* [WORK ORDER] A word-for-word copy is needed of the line containing "The width and" and every line after it through the end of the records below, leaving out all pictures.
- - - - -
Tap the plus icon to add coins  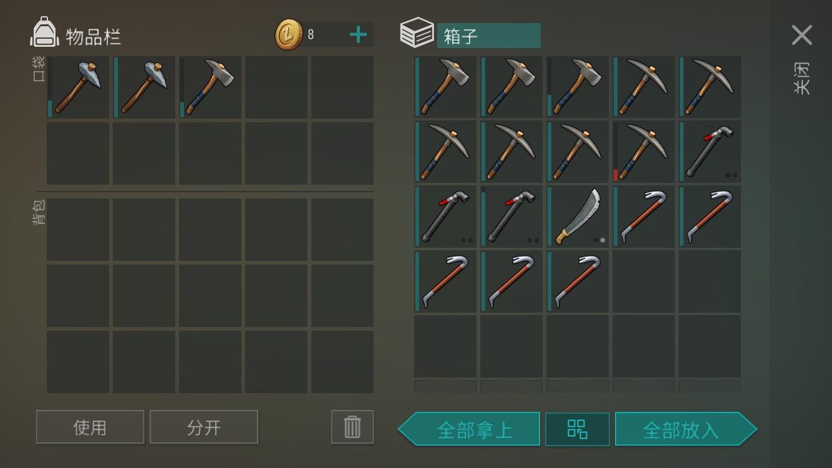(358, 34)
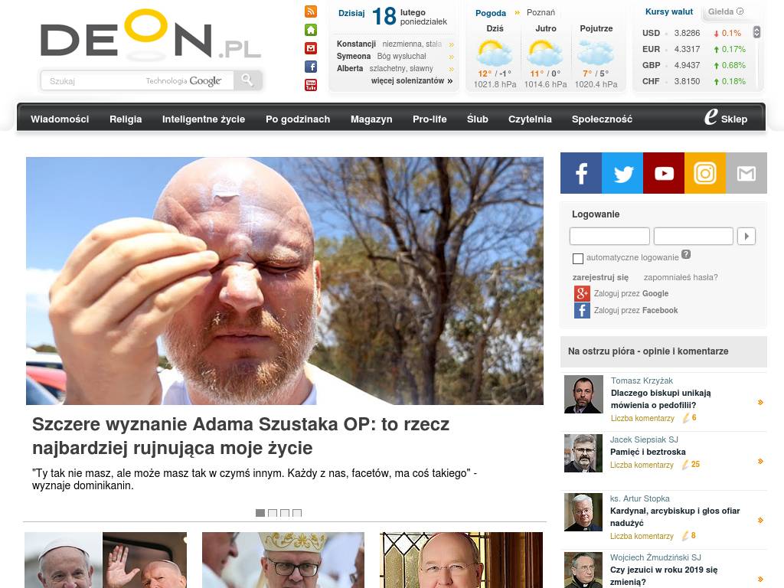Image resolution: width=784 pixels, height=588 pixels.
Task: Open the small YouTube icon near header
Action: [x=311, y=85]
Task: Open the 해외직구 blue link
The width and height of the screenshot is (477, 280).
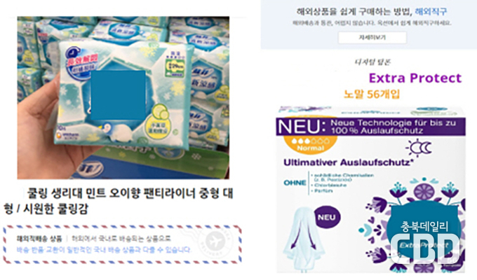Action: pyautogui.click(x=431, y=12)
- - - - -
* [YOUR RESPONSE]
The width and height of the screenshot is (477, 280).
Action: pyautogui.click(x=431, y=12)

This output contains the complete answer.